The second basis on which the adjournment was opposed was the Requesting State’s submission that the nature of the mental health conditions, described in the medical notes and said to be appropriate for further enquiry and report, are clearly incapable of making a difference to the Article 8 ECHR outcome in this case. I accept that submission. Taking the contents of the medical notes at their highest from the perspective of Ms Lakatos, and having in mind the absence of any up-to-date report, I am entirely confident that the mental health condition recorded as presented – including the conclusion of the psychiatrist Dr Nori at the psychiatric review and including the matters described in the recent risk assessment, and including with further investigation and reporting – could not play a material role in relation to the viability of the Article 8 ECHR ground of appeal in this case.
Substance
On behalf of Ms Lakatos, the following features of the case are emphasised, in particular. The threshold is one of reasonable arguability. There is the position relating to her mental health, and her physical health, and the concerns arising in relation to the adequacies of healthcare provision in custody in Hungary. Those concerns include the issues relating to self-harm and suicide risk, including the up-dating evidence and question-marks arising in conjunction with the medical notes.

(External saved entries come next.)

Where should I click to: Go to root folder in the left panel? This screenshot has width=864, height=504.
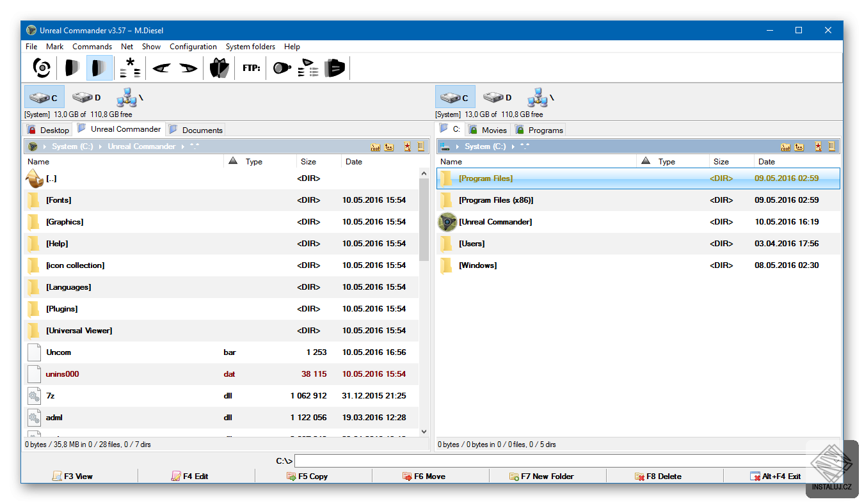tap(376, 146)
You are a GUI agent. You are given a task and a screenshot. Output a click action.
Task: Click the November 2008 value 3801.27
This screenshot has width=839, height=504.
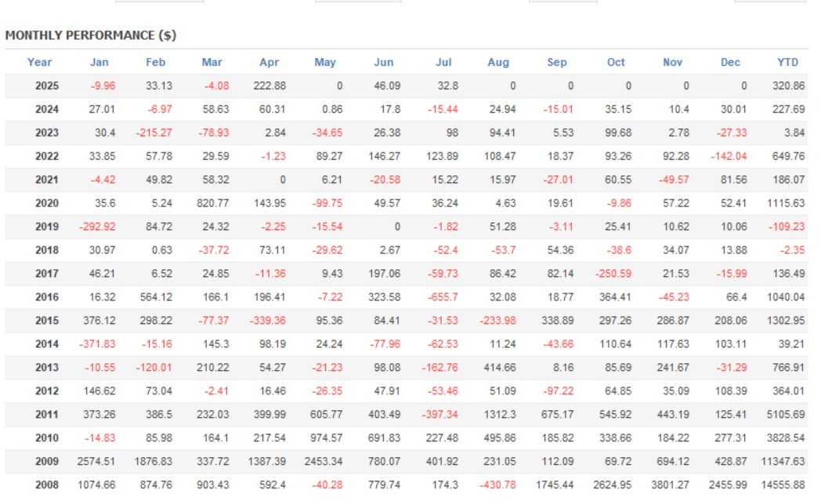[x=670, y=485]
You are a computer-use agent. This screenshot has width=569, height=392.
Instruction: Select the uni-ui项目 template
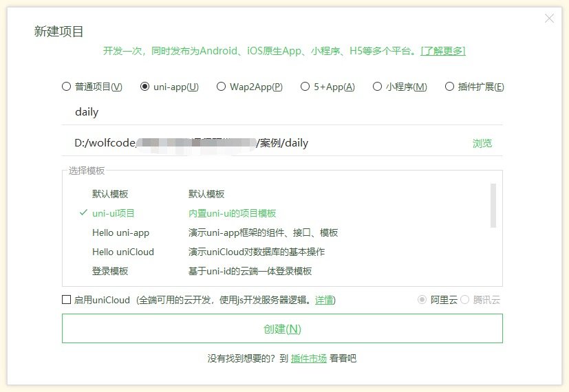114,213
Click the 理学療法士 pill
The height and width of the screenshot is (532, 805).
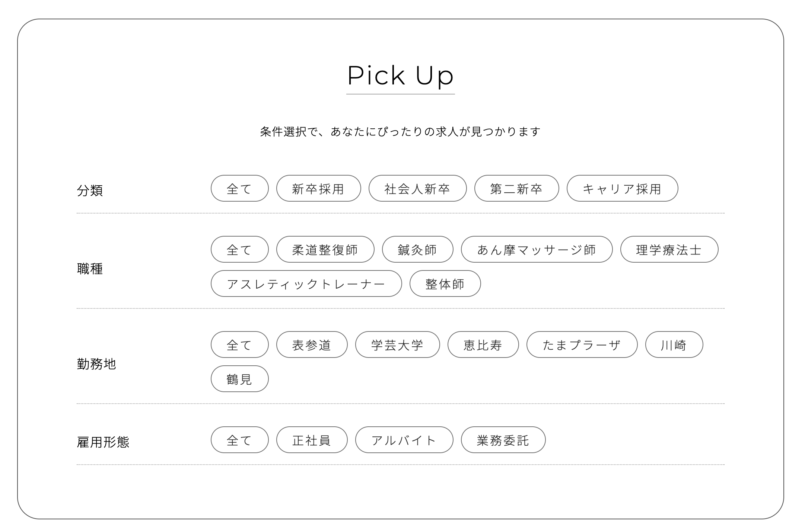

There is the impact of her extradition on her two sons, now aged 15 and 18, especially in circumstances where her husband faces extradition. The oldest son is present in the United Kingdom, having chosen to remain in the UK (in circumstances where both parents are facing extradition and are detained on remand). The younger son is in Hungary, in care of others. He was going to be in the care of his uncle. There is evidence to support what is said by Ms Lakatos, that the uncle died, and that the younger son is now in foster care (as it is puts in some of the materials) or in a children’s home (as it is put in a statement from the son himself). There is also the concern arising from what is said about the younger son not having attended school in Hungary for a substantial period, and his currently expressed wish to return to the UK to be with his brother. The Article 8 evaluation now necessarily involves an updated factual position, compared to the position as it was before the Judge, both as to Ms Lakatos’s mental health and health conditions (with which it is said that the Judge in any event dealt “too lightly”) and also as to the position of the youngest. Then there are the other features, as addressed by the Judge. One such feature is the “unexplained” passage of time between the EAW3 swindling index offending of September 2010 and the coming into force, more than five years later (on 8.2.16), of the sentence of 3 years 6 months subsequently imposed for that offending.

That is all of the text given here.